_EXERCISE INPUT_.
-=-=-=-=-
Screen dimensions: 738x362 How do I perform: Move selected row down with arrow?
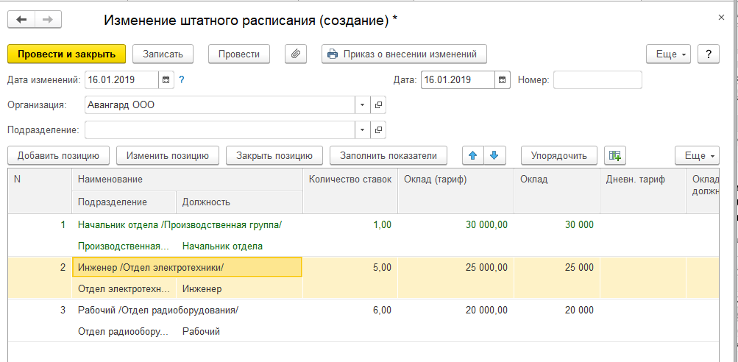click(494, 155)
-=-=-=-=-
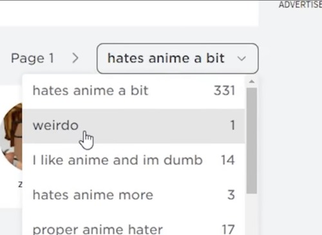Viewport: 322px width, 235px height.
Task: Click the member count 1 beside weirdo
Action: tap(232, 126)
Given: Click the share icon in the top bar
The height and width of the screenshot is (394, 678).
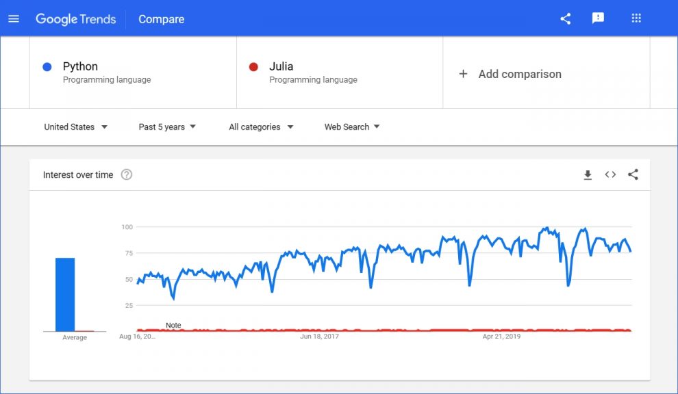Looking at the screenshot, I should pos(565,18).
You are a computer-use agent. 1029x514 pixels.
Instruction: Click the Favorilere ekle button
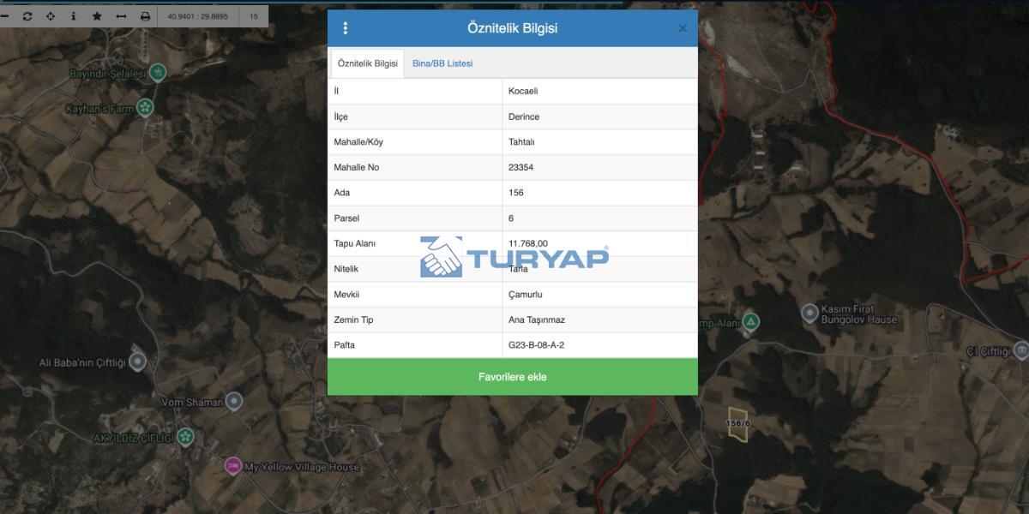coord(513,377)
-=-=-=-=-
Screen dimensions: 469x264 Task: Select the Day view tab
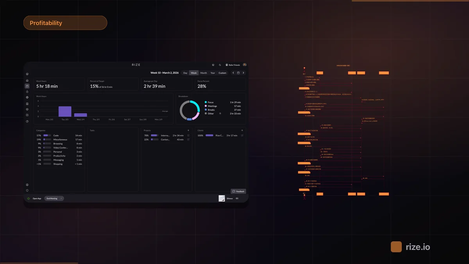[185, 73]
-=-=-=-=-
_OBJECTIVE_. Could you format the lines of the listing, from the line containing "Screen dimensions: 738x362" through the line containing "click(494, 155)", both included, as a numbered list with blank lines omitted and pictures left out?

_REPLY TO THE TASK_.
1. Screen dimensions: 738x362 How do I perform: Move selected row down with arrow?
2. click(494, 155)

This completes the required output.